According to scientists working with the Utah Department of Natural Resources, salt keeps accumulating in the Behrens Trench and needs to be cleared.

So, dropping water levels and concentrating minerals, “it’s kind of double-edged” for Compass Minerals, said Andew Rupke with the Utah Geological Survey.

“It makes it easier to get to the potash because you don’t have to evaporate as much, but you have trouble with loading,” he said.

BENJAMIN ZACK/STANDARD-EXAMINER

A train crosses the causeway that separates the north arm of the Great Salt Lake, right, from the rest of body of water.
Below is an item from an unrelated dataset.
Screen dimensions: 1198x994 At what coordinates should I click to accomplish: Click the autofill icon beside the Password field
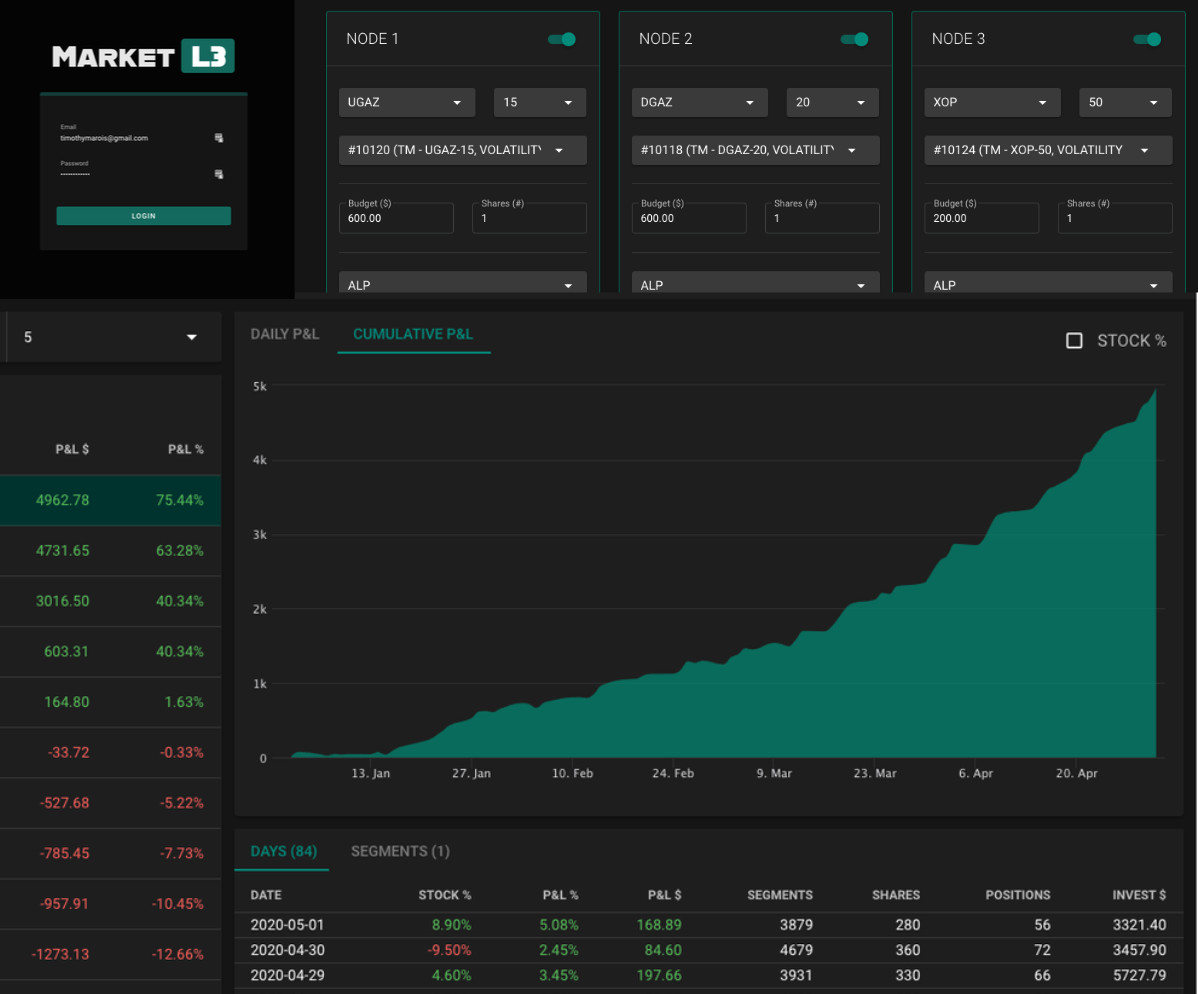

The water in the north arm is twice as salty as the rest of the lake with a salinity of over 25%. Almost no fresh water enters this area and all that can survive in the water are halophile bacteria which give the water a reddish hue.

Even as the costs mount, Tripp and Havasi said they aren’t worried about those companies completely drying up on the Great Salt Lake, but both said they’re concerned about the health of the ecosystem on which their industry depends.

“This (is) a watershed issue, not just a lake issue,” Havasi said.

Water diversions have made the lake 11 feet lower than it would naturally be today, according to a white paper recently published by scientists with Utah State University.

Tripp and Havasi also said they worry about the proposed Bear River development project that could drop the elevation another 8 inches.

Mineral industries’ salt ponds account for 1.4 feet of that drop, which isn’t insignificant. But Compass Minerals has been lauded recently for efforts to reduce water needs while expanding operations. 

“We’ve really grown in the appreciation of the health of the lake,” Havasi said. “We’re aligned with so many stakeholders with many different interests. But one common thing is, we all want water to flow to the lake so the lake will be healthy.”